Review by Psychedelic Paul

4 stars TRADER HORNE were a short-lived British Prog-Folk duo consisting of Jackie McAuley (formerly of Them) on vocals, keyboards and guitars, and Judy Dyble (ex-Fairport Convention) on vocals, electric autoharp, recorder and glockenspiel. Their one and only album "Morning Way" was released on Pye Records in 1970 but didn't make much of an impact on the record-buying public at the time, but the album has since become a legendary lost classic and a real collectors item. The original LP album has been known to fetch incredibly high prices. It was subsequently re-issued on CD in 2008 with two bonus tracks added to the original thirteen songs on the album.

The album opens with "Jenny May", a lovely acoustic Folk ballad with Judy Dyble's gorgeous honeyed vocals floating like a warm summer breeze over the gentle bucolic melody.
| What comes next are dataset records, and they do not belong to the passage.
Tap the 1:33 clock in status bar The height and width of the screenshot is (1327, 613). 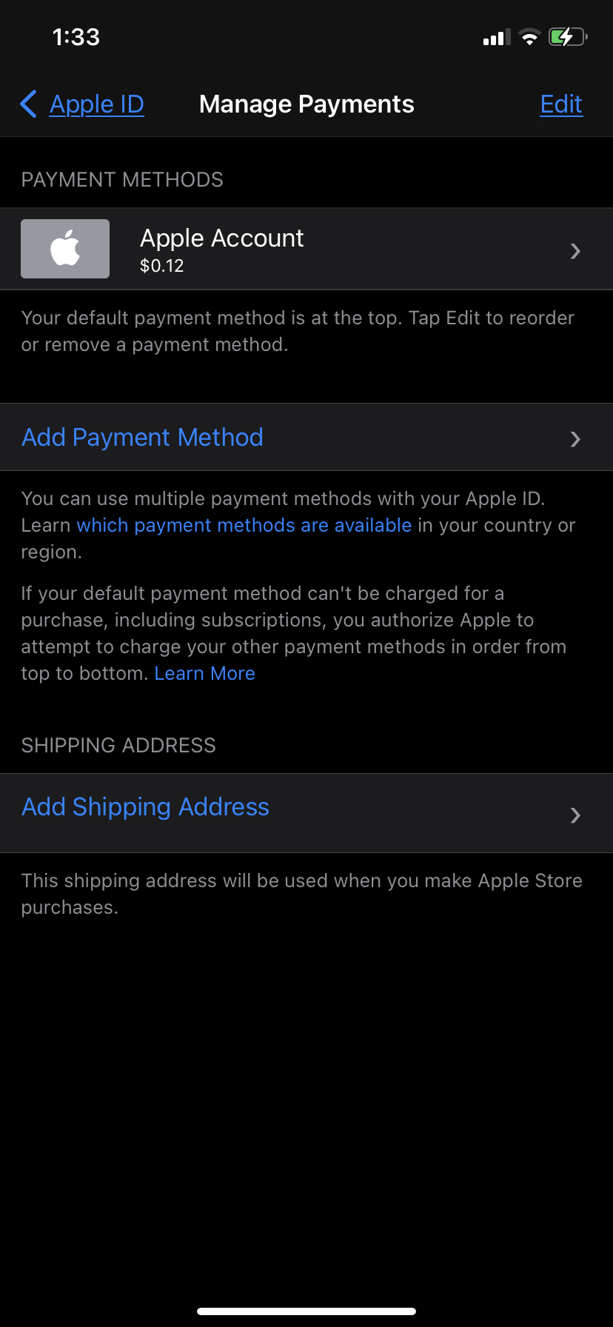click(x=76, y=37)

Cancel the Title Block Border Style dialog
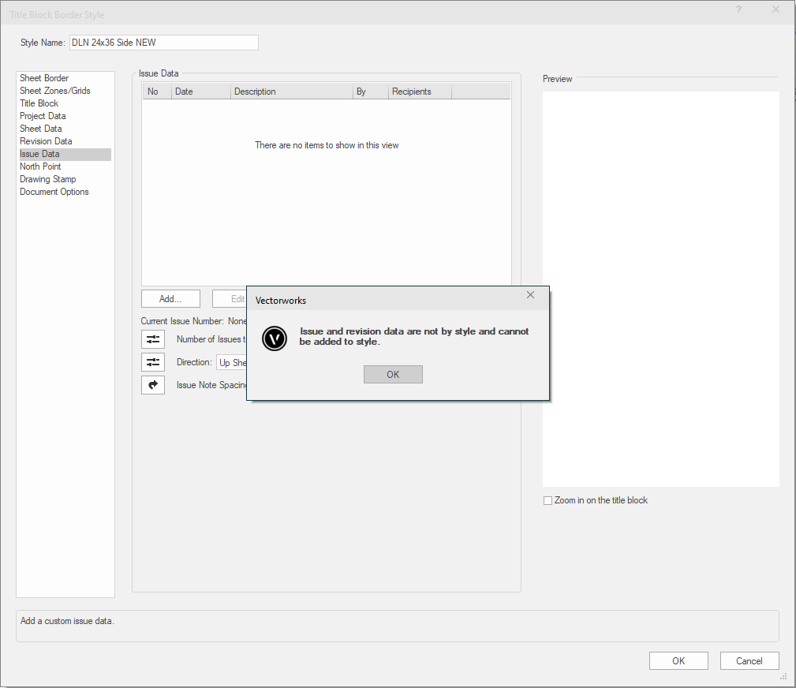click(749, 660)
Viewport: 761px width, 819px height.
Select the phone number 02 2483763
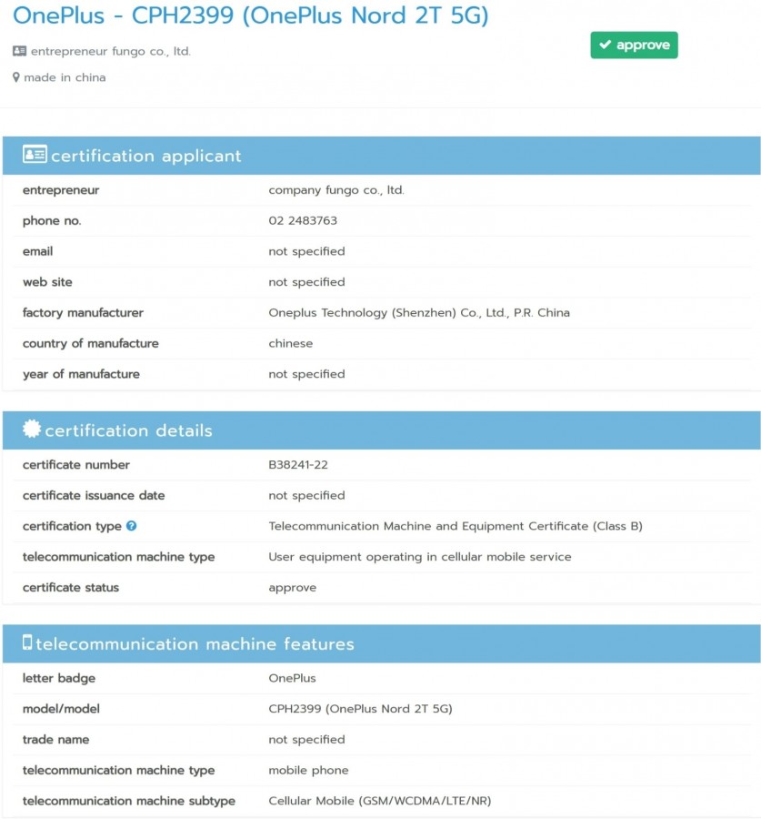point(303,221)
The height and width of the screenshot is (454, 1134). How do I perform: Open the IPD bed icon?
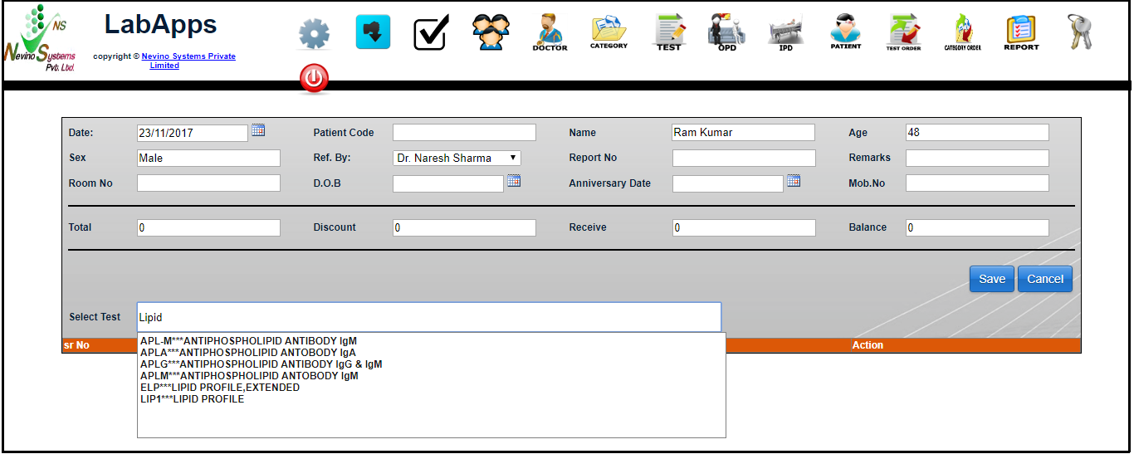pos(785,32)
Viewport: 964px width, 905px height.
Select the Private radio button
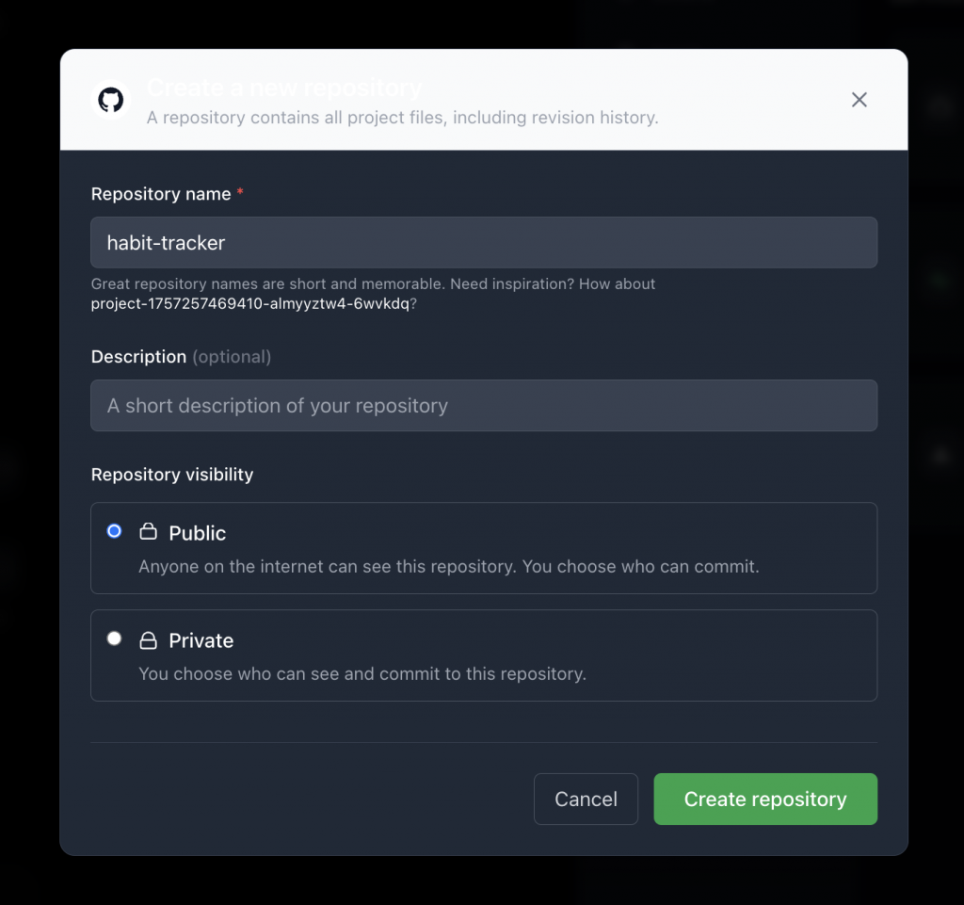click(x=115, y=638)
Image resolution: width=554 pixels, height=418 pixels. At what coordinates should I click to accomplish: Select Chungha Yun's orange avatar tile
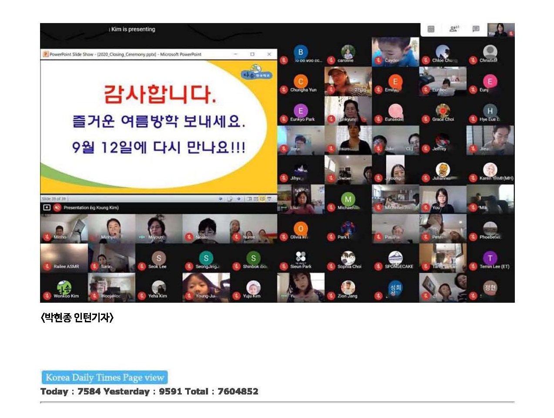[301, 82]
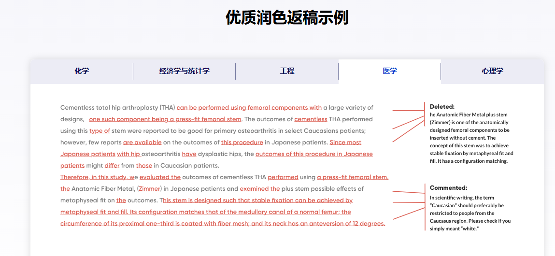
Task: Select the 工程 tab
Action: point(287,71)
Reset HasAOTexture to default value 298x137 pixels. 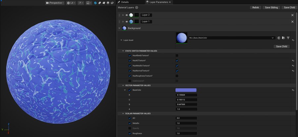(293, 61)
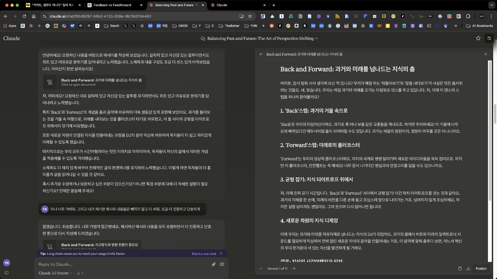The width and height of the screenshot is (497, 279).
Task: Switch to the Claude browser tab
Action: tap(222, 5)
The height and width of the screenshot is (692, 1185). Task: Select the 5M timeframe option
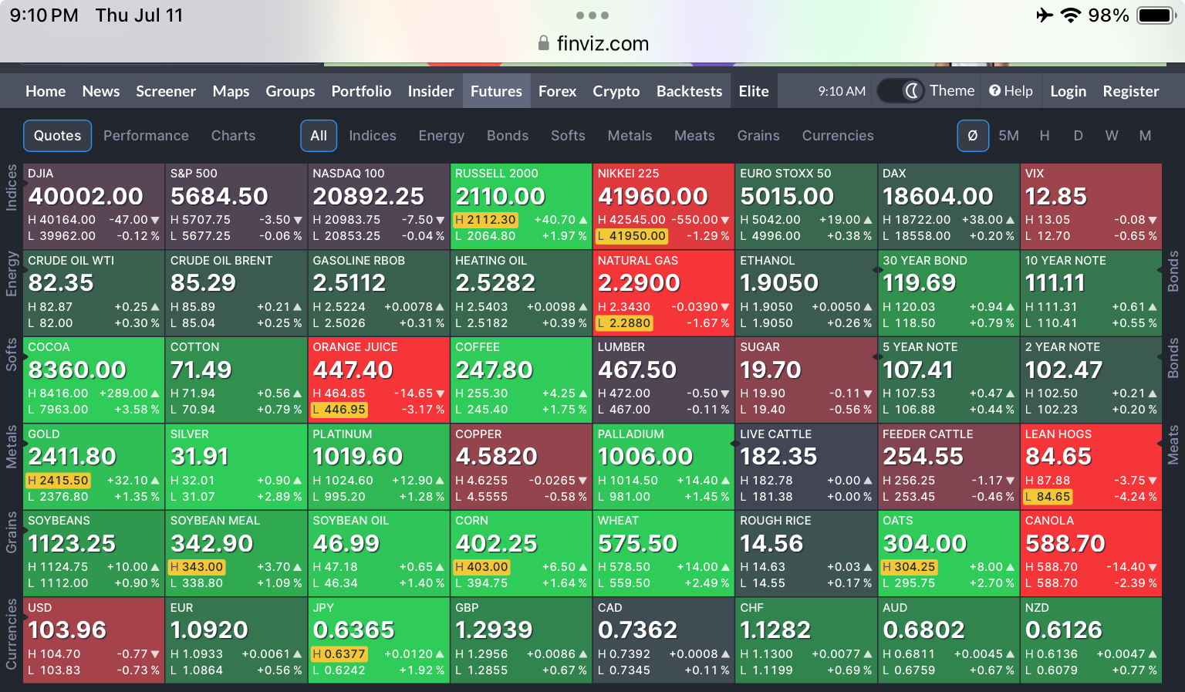tap(1008, 136)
Altogether now, "Summer breeze, makes me feel fine, blowing through the jasmine in my mind." ..... This quaint sunny Folk tune does indeed make you feel fine and it sounds as quintessentially English as a game of cricket on the village green. The next song sounds very reminiscent of the old Christmas carol, "We Three Kings of Orient Are", which just happens to rhyme with the song title, "Children Of Oare". One of the charming things about this album is each song concludes with a brief but beautiful pastoral flute melody to interlink all of the songs together. The next exquisite piece of music "Three Rings for Elven Kings" is a soft and gentle instrumental number for flute and autoharp, with the autoharp resembling the sound of a harpsichord. Next up is "Growing Man", featuring Judy Dyble's delightful vocals right at the forefront with Jackie McAuley on backing vocals. The music sounds semi-classical, featuring a mini woodwind orchestra, and it's a song that could have had pride of place on an early Fairport Convention album, especially bearing in mind that Judy Dyble was the lead singer on their debut album. It's time now for some "Down and Out Blues", which is just what it says on the label - a mournful bluesy number where Judy Dyble does indeed sound down and out and penniless with these heart-felt lyrics:- "No nobody wants you, When you're down and out, In your pocket's not one penny, And all your pretty friends, You haven't any." ..... Cheer up Judy because the next song "The Mixed-Up Kind" is an altogether jollier tune which sounds like a lost classic which could have come right off Fairport Convention's illustrious first album. It's a truly beautiful melody carried along by the mellifluous strings of the autoharp with Judy Dyble's crystal-clear vocals sounding at their absolute best here. This tremendously appealing song represents the stunning highlight of the album so far and it's also by far the longest song on the album at over six minutes in duration. This song is six minutes of sheer beauty and joyous delight. It's as good as, if not better than anything Fairport Convention have ever done.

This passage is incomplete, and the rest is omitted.